Hörbuchausschnitt (Dirk von Lowtzow liest): "Als ich erwachte, war ich allein. Vom Regen durchnässt, lag ich nackt am Ufer des Flusses. Ohne Hoffnung, ohne Begehren, betrübt bis an den Tod. Teenage-Jesus in Gethsemane."

"Etwas einfach auszudrücken, darin liegt die allergrößte Kunst"

Für seine Anhänger ist das recht eklektische Buchdebüt eine ergiebige Analyse-Hilfe, um zu verstehen, wie einer der wichtigsten deutschen Popdichter der letzten 25 Jahre tickt. Wirklich anrührend sind die nüchtern geschriebenen Lebensgeständnisse des Indie-Musikers. Sie machen "Aus dem Dachsbau" durchaus zu einem lohnenden Lese- oder Hörerlebnis. Früher hat von Lowtzow explizit Biografisches oder gar Privates in seinen Texten vermieden. Woher kommt der plötzliche Wunsch, die Vergangenheit aufzuarbeiten?
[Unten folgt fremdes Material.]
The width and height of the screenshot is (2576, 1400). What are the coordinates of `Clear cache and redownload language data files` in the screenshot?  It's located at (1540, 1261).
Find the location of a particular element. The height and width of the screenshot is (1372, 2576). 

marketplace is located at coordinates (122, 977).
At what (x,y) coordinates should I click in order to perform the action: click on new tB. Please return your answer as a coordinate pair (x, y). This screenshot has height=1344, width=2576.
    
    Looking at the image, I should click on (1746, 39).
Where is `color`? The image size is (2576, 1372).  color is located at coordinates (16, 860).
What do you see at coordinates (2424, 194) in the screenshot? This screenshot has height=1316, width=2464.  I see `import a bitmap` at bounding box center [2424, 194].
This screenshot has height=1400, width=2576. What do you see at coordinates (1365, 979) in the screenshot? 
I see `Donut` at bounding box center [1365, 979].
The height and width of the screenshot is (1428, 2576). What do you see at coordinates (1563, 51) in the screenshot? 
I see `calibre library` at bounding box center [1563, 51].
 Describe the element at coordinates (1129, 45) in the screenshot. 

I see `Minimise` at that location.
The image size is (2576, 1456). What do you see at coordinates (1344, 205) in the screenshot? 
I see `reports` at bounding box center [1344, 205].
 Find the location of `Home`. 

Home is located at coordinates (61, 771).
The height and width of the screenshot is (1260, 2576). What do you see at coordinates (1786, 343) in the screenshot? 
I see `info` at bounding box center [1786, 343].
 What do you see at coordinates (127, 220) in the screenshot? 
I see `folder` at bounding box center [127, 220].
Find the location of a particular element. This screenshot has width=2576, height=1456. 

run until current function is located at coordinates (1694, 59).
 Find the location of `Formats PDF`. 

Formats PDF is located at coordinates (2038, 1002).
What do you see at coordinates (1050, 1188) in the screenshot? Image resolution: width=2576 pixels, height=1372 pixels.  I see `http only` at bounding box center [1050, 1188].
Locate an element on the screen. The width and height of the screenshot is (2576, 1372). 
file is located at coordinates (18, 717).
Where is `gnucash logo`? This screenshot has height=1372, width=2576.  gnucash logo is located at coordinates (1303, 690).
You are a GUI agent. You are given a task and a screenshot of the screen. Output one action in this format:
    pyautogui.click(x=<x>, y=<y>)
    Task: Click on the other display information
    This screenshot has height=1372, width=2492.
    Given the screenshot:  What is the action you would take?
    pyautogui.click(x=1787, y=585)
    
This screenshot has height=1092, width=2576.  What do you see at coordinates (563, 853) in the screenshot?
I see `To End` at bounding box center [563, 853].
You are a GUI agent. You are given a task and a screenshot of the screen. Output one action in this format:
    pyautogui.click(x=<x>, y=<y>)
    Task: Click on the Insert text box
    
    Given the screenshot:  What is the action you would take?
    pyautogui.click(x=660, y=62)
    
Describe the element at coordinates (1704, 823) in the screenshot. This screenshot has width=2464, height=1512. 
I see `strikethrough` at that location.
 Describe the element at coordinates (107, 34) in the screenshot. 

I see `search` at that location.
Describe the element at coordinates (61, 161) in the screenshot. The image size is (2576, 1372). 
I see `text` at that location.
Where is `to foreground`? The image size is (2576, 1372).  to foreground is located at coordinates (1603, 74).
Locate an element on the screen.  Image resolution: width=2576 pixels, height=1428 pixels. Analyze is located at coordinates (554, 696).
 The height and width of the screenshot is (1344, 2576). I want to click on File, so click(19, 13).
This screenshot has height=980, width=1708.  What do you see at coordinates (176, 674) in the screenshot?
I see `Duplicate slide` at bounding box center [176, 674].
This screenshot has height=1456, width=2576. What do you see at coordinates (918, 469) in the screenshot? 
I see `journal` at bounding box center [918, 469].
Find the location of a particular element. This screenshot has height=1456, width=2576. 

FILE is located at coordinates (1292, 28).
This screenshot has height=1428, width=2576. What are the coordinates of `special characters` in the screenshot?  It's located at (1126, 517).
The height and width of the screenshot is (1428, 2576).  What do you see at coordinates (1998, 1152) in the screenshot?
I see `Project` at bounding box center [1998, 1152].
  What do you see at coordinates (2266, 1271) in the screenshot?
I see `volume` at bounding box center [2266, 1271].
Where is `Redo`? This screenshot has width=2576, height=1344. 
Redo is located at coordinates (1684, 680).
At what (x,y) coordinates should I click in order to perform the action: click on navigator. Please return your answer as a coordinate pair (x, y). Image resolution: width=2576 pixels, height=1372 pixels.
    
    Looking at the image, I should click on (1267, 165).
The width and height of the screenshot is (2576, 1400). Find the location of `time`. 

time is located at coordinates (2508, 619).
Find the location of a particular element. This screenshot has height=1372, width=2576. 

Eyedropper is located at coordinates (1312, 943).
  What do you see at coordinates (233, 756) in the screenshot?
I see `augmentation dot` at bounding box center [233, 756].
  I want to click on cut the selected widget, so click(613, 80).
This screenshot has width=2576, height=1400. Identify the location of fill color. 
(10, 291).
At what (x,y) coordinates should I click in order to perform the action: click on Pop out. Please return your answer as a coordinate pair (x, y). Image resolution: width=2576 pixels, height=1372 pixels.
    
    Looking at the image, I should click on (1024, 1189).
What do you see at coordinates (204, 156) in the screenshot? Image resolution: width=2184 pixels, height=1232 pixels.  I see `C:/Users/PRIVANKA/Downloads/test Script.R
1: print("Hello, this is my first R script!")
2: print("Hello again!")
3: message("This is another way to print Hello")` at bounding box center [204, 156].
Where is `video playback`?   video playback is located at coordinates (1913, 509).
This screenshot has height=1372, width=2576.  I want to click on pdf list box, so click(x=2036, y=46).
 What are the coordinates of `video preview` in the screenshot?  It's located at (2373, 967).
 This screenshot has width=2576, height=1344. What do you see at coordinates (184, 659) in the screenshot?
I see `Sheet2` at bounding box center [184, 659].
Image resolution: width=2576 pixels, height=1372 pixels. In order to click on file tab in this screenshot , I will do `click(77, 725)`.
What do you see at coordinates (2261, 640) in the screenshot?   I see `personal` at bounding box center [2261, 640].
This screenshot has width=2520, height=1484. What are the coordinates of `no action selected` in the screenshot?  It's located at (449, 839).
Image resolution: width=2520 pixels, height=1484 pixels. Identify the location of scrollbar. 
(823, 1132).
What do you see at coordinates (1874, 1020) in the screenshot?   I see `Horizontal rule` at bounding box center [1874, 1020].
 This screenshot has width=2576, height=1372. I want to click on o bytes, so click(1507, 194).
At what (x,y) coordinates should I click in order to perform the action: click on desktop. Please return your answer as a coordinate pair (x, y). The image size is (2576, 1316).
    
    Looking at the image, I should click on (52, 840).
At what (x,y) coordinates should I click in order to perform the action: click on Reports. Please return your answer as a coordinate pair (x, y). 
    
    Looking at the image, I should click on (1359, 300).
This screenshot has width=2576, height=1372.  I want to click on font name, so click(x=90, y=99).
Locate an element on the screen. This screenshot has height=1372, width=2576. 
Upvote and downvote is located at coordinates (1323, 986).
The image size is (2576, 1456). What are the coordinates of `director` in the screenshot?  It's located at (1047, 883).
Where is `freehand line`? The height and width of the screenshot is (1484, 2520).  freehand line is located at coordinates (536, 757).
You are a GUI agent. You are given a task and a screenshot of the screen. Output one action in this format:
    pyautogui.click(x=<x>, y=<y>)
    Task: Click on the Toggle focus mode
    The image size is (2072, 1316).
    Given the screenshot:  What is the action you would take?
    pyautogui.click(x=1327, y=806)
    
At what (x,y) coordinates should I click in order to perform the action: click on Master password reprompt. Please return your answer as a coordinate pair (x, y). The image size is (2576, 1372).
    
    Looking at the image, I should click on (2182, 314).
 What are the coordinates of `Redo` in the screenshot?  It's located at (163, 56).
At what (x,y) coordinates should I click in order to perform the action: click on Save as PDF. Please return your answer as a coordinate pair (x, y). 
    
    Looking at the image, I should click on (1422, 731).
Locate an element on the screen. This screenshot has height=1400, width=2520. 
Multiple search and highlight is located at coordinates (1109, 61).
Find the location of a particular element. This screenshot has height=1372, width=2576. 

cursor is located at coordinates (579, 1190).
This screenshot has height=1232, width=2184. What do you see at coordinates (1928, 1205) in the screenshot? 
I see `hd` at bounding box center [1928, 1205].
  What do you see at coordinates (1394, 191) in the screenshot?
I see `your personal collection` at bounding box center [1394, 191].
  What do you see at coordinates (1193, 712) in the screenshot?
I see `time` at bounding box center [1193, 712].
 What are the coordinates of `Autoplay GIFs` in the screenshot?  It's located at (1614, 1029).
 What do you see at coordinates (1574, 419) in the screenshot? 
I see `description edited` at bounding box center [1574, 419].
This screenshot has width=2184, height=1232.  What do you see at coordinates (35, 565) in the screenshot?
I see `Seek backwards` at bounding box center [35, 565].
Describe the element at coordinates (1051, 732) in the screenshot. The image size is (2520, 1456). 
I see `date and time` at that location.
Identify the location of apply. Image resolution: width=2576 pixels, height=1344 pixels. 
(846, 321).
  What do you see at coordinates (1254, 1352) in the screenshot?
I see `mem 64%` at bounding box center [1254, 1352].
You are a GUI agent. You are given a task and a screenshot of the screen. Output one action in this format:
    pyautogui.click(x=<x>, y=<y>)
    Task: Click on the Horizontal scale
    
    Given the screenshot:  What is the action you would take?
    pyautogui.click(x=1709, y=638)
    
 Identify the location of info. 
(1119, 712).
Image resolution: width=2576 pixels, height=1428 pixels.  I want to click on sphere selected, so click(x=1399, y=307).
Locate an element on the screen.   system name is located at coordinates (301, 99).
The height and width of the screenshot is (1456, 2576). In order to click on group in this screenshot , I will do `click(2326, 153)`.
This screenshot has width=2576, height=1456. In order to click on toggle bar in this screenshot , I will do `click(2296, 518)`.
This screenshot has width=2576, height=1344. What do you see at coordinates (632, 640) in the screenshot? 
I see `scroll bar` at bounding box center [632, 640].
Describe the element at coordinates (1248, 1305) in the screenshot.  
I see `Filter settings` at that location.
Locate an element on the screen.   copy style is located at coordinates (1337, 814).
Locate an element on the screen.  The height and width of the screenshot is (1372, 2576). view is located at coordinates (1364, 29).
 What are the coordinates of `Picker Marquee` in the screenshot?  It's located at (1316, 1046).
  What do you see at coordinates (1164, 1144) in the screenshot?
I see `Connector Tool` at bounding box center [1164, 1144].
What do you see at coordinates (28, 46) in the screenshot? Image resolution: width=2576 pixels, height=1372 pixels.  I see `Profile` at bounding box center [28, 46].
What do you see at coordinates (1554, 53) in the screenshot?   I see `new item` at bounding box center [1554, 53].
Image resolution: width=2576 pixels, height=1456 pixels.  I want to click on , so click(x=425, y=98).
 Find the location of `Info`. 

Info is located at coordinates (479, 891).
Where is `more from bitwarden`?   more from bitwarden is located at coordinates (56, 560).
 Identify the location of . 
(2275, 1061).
Mit 47, 48 hat man natürlich … ist es so ein Plateau in der Mitte. Es ist die Hälfte des Lebens und man kann dann vielleicht nach beiden Seiten schauen - in die Zukunft und die Vergangenheit. Man merkt dann doch, dass eigentlich, wenn man es schafft, etwas einfach auszudrücken, darin vielleicht die allergrößte Kunst liegt. Man ist vielleicht ein bisschen weniger eitel."

Song: Tocotronic "Electric Guitar": "Ich gebe dir alles / und alles ist wahr … Electric Guitar / Ich erzähle dir alles und alles ist wahr … Electric Guitar."

Dirk von Lowtzow: "Aus dem Dachsbau"
Kiepenheuer & Witsch Verlag Köln, 2019. 192 Seiten, 20 Euro.